Payne was convicted of the 1987 stabbing murders of Charisse Christopher, her 2-year-old daughter Lacie and the attempted murder of 3-year-old Nicholas. Charisse was stabbed 42 times with a butcher knife with many wounds going all the way through her body. She had multiple defense wounds. Her daughter was stabbed 9 times in the chest, abdomen and head. Nicholas, while stabbed multiple times, survived. The evidence of Payne’s guilt was overwhelming. Witnesses put him at the crime scene at the time of the murders. A responding officer saw him running from the victim’s apartment. When arrested his cloths were covered with blood of the mother’s and children’s blood type, which were different. His baseball cap was found at the crime scene and his fingerprints were on beer cans and several surfaces in the victim’s apartment. At trial, Payne claimed that he did not kill the victims, but entered the apartment to try and help them after seeing a man running from the building. While witnesses testifying on his behalf said he did not use drugs, Payne was found with cocaine and a hypodermic needle in his pockets.

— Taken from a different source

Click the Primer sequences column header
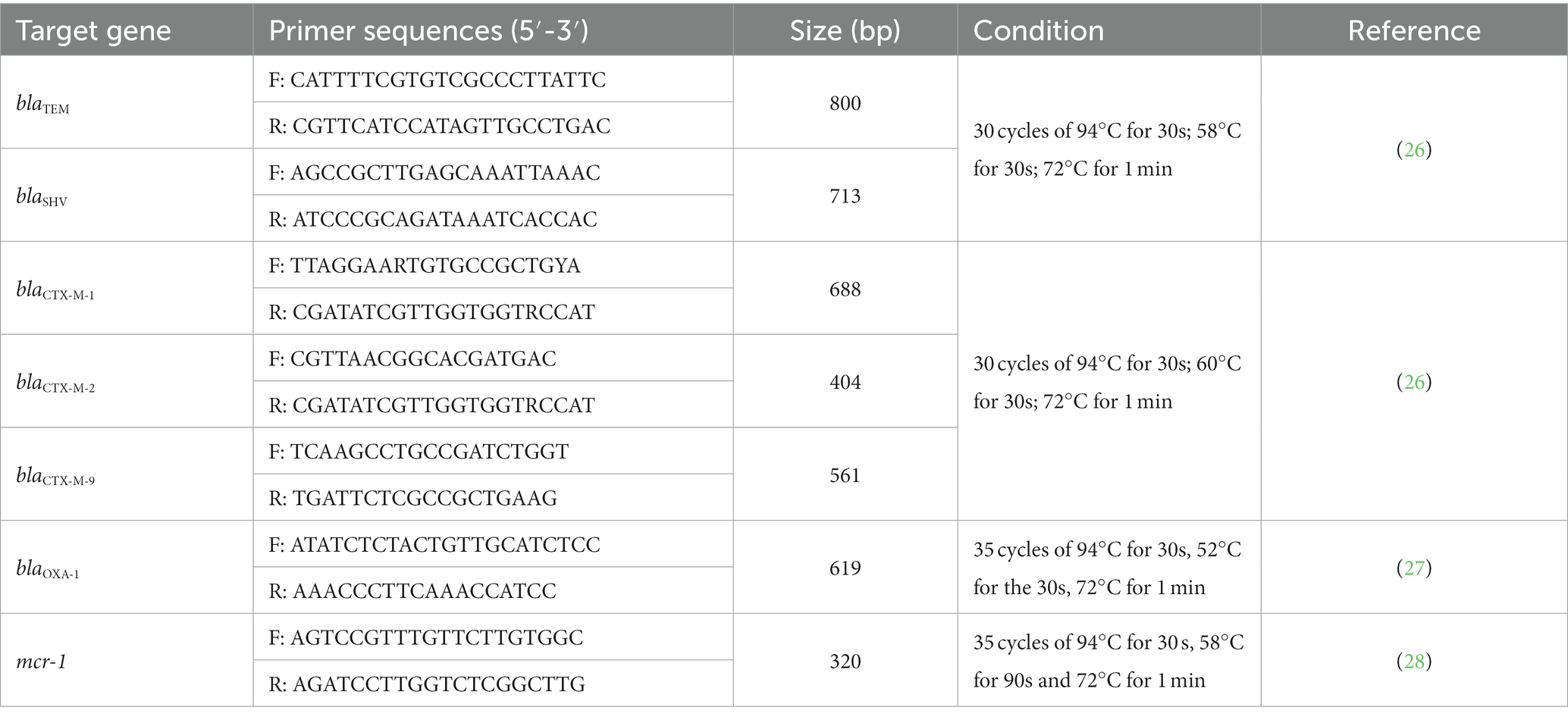Image resolution: width=1568 pixels, height=720 pixels. [x=428, y=30]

Payne did raise his mental disability claim at trial and introduced an expert witness who supported that claim, but based upon the sophistication of the crime and the weight of the evidence, a jury found him guilty and his conviction and sentence have been upheld over 33 years of court review.

The title to this post is dissappointing and offensive especially for a blog that prides itself on intellectual rigour.
It is not the wording I would have chosen, but each blogger here has an individual style.
“Retarded” was, not all that long ago, the accepted term for the group now generally called “intellectually disabled.” The advocacy group for them called itself the American Association on Mental Retardation.
This is just one of many terms that were once not only okay but preferred, but now the Language Police have declared verboten. I do not think that anyone is obligated to conform to capricious and constantly changing fashion on which terms are allowed and which are not. That is quite different from using a term that is and always has been a slur.